▶ _Instructions for the task_
Copy out the data so that nothing differs from the original.

══ Data section ══

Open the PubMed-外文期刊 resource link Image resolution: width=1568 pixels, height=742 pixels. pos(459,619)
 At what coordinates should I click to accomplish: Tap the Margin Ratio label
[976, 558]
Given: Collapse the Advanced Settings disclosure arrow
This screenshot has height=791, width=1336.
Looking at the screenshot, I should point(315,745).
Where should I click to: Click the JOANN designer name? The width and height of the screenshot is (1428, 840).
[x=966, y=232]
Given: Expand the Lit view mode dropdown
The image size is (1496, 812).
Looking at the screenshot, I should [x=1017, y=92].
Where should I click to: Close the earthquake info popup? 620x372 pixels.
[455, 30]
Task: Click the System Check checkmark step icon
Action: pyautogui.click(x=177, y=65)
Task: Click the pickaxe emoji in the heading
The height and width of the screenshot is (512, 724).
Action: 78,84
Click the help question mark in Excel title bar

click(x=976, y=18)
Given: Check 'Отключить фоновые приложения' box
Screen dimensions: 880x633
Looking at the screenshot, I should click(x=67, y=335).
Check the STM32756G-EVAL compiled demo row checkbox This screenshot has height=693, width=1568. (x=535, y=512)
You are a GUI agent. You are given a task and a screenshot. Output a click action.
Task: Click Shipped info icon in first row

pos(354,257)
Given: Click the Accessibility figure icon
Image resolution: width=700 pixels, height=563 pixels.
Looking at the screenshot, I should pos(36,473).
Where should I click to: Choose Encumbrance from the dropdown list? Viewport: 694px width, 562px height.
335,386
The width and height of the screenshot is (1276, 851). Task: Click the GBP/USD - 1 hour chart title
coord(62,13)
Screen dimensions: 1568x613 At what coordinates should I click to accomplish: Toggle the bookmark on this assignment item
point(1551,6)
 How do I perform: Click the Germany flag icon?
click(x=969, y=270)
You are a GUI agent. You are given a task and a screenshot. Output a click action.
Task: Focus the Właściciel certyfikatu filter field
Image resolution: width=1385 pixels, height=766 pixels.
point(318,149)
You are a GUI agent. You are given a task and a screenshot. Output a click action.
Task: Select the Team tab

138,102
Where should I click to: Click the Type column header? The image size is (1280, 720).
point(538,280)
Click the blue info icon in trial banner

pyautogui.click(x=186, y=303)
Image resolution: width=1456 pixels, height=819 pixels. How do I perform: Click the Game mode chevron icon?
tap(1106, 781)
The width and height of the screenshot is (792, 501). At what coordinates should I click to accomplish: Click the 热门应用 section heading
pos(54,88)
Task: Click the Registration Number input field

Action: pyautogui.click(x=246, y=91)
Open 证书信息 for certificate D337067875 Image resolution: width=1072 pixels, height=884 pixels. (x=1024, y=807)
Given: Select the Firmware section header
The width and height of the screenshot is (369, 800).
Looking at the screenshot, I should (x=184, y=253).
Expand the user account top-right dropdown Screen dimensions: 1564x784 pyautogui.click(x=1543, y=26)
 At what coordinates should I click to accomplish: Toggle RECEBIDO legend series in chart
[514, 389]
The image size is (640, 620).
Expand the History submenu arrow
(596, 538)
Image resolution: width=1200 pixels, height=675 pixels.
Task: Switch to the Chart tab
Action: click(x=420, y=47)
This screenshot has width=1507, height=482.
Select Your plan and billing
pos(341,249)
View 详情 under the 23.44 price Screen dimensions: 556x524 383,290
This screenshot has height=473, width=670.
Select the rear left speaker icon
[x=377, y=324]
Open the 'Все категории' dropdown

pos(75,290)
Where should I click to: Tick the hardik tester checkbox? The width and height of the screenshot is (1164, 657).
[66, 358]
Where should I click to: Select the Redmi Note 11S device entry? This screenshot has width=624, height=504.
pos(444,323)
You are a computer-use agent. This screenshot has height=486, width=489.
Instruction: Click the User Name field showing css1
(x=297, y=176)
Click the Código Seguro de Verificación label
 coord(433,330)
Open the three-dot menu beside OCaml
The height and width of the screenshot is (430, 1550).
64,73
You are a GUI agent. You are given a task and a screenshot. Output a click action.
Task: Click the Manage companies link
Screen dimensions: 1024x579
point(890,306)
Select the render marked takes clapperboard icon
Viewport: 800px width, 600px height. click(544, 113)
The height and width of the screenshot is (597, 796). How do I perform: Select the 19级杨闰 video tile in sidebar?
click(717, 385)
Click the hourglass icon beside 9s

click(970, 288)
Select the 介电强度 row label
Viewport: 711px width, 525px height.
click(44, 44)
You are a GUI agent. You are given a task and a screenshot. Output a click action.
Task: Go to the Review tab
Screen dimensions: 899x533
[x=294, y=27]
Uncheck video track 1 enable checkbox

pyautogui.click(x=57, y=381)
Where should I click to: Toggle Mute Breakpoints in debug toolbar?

═══

▶ _Your response_
Open the PubMed-外文期刊 resource link Image resolution: width=1568 pixels, height=742 pixels. pos(459,619)
 At what coordinates should I click to accomplish: Tap the Margin Ratio label
[976, 558]
Given: Collapse the Advanced Settings disclosure arrow
This screenshot has height=791, width=1336.
Looking at the screenshot, I should point(315,745).
Where should I click to: Click the JOANN designer name? The width and height of the screenshot is (1428, 840).
[x=966, y=232]
Given: Expand the Lit view mode dropdown
The image size is (1496, 812).
Looking at the screenshot, I should [x=1017, y=92].
Where should I click to: Close the earthquake info popup? 620x372 pixels.
[455, 30]
Task: Click the System Check checkmark step icon
Action: pyautogui.click(x=177, y=65)
Task: Click the pickaxe emoji in the heading
The height and width of the screenshot is (512, 724).
Action: 78,84
Click the help question mark in Excel title bar

click(x=976, y=18)
Given: Check 'Отключить фоновые приложения' box
Screen dimensions: 880x633
Looking at the screenshot, I should click(x=67, y=335).
Check the STM32756G-EVAL compiled demo row checkbox This screenshot has height=693, width=1568. (x=535, y=512)
You are a GUI agent. You are given a task and a screenshot. Output a click action.
Task: Click Shipped info icon in first row

pos(354,257)
Given: Click the Accessibility figure icon
Image resolution: width=700 pixels, height=563 pixels.
Looking at the screenshot, I should pos(36,473).
Where should I click to: Choose Encumbrance from the dropdown list? Viewport: 694px width, 562px height.
335,386
The width and height of the screenshot is (1276, 851). Task: Click the GBP/USD - 1 hour chart title
coord(62,13)
Screen dimensions: 1568x613 At what coordinates should I click to accomplish: Toggle the bookmark on this assignment item
point(1551,6)
 How do I perform: Click the Germany flag icon?
click(x=969, y=270)
You are a GUI agent. You are given a task and a screenshot. Output a click action.
Task: Focus the Właściciel certyfikatu filter field
Image resolution: width=1385 pixels, height=766 pixels.
point(318,149)
You are a GUI agent. You are given a task and a screenshot. Output a click action.
Task: Select the Team tab

138,102
Where should I click to: Click the Type column header? The image size is (1280, 720).
point(538,280)
Click the blue info icon in trial banner

pyautogui.click(x=186, y=303)
Image resolution: width=1456 pixels, height=819 pixels. How do I perform: Click the Game mode chevron icon?
tap(1106, 781)
The width and height of the screenshot is (792, 501). At what coordinates should I click to accomplish: Click the 热门应用 section heading
pos(54,88)
Task: Click the Registration Number input field

Action: pyautogui.click(x=246, y=91)
Open 证书信息 for certificate D337067875 Image resolution: width=1072 pixels, height=884 pixels. (x=1024, y=807)
Given: Select the Firmware section header
The width and height of the screenshot is (369, 800).
Looking at the screenshot, I should (x=184, y=253).
Expand the user account top-right dropdown Screen dimensions: 1564x784 pyautogui.click(x=1543, y=26)
 At what coordinates should I click to accomplish: Toggle RECEBIDO legend series in chart
[514, 389]
The image size is (640, 620).
Expand the History submenu arrow
(596, 538)
Image resolution: width=1200 pixels, height=675 pixels.
Task: Switch to the Chart tab
Action: click(x=420, y=47)
This screenshot has width=1507, height=482.
Select Your plan and billing
pos(341,249)
View 详情 under the 23.44 price Screen dimensions: 556x524 383,290
This screenshot has height=473, width=670.
Select the rear left speaker icon
[x=377, y=324]
Open the 'Все категории' dropdown

pos(75,290)
Where should I click to: Tick the hardik tester checkbox? The width and height of the screenshot is (1164, 657).
[66, 358]
Where should I click to: Select the Redmi Note 11S device entry? This screenshot has width=624, height=504.
pos(444,323)
You are a computer-use agent. This screenshot has height=486, width=489.
Instruction: Click the User Name field showing css1
(x=297, y=176)
Click the Código Seguro de Verificación label
 coord(433,330)
Open the three-dot menu beside OCaml
The height and width of the screenshot is (430, 1550).
64,73
You are a GUI agent. You are given a task and a screenshot. Output a click action.
Task: Click the Manage companies link
Screen dimensions: 1024x579
point(890,306)
Select the render marked takes clapperboard icon
Viewport: 800px width, 600px height. click(544, 113)
The height and width of the screenshot is (597, 796). How do I perform: Select the 19级杨闰 video tile in sidebar?
click(717, 385)
Click the hourglass icon beside 9s

click(970, 288)
Select the 介电强度 row label
Viewport: 711px width, 525px height.
click(44, 44)
You are a GUI agent. You are given a task and a screenshot. Output a click action.
Task: Go to the Review tab
Screen dimensions: 899x533
[x=294, y=27]
Uncheck video track 1 enable checkbox

pyautogui.click(x=57, y=381)
Where should I click to: Toggle Mute Breakpoints in debug toolbar?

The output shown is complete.